◆ **Listed entries**:
# # # #

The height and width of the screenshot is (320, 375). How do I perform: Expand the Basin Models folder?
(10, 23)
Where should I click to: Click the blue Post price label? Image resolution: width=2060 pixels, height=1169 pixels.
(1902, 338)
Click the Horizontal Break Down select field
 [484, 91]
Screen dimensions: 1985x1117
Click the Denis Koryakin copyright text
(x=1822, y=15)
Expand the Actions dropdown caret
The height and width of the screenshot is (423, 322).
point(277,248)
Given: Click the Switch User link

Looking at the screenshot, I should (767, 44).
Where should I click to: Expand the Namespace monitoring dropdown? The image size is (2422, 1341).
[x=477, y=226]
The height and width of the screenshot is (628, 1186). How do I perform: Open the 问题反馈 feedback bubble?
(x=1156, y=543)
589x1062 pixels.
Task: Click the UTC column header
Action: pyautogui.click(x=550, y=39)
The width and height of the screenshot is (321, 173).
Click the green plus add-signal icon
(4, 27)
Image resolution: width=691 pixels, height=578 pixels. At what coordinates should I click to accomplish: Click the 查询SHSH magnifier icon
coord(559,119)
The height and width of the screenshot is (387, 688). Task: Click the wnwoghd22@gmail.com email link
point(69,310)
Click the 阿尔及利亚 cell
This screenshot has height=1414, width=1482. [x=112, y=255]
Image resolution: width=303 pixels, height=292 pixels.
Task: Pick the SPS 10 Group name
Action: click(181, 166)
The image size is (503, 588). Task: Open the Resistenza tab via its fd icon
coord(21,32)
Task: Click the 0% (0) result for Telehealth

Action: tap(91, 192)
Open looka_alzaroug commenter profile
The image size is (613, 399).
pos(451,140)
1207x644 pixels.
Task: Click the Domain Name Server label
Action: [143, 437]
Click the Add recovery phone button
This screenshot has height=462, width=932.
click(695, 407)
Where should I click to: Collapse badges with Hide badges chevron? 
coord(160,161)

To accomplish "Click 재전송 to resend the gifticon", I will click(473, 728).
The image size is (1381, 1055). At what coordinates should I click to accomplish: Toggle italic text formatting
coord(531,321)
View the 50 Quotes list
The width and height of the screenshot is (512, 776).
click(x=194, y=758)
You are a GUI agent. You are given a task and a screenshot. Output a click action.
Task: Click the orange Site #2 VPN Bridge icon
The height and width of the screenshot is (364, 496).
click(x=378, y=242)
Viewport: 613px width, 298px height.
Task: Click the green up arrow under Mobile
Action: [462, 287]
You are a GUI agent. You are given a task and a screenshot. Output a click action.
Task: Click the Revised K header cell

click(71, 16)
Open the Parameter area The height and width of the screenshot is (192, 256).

# # # #

◆ **What you will do**: Copy the data word for word, from its first line down through the line that contains "point(277,248)", both ends included.

◆ **Solution**:
The height and width of the screenshot is (320, 375). How do I perform: Expand the Basin Models folder?
(10, 23)
Where should I click to: Click the blue Post price label? Image resolution: width=2060 pixels, height=1169 pixels.
(1902, 338)
Click the Horizontal Break Down select field
 [484, 91]
Screen dimensions: 1985x1117
Click the Denis Koryakin copyright text
(x=1822, y=15)
Expand the Actions dropdown caret
The height and width of the screenshot is (423, 322).
point(277,248)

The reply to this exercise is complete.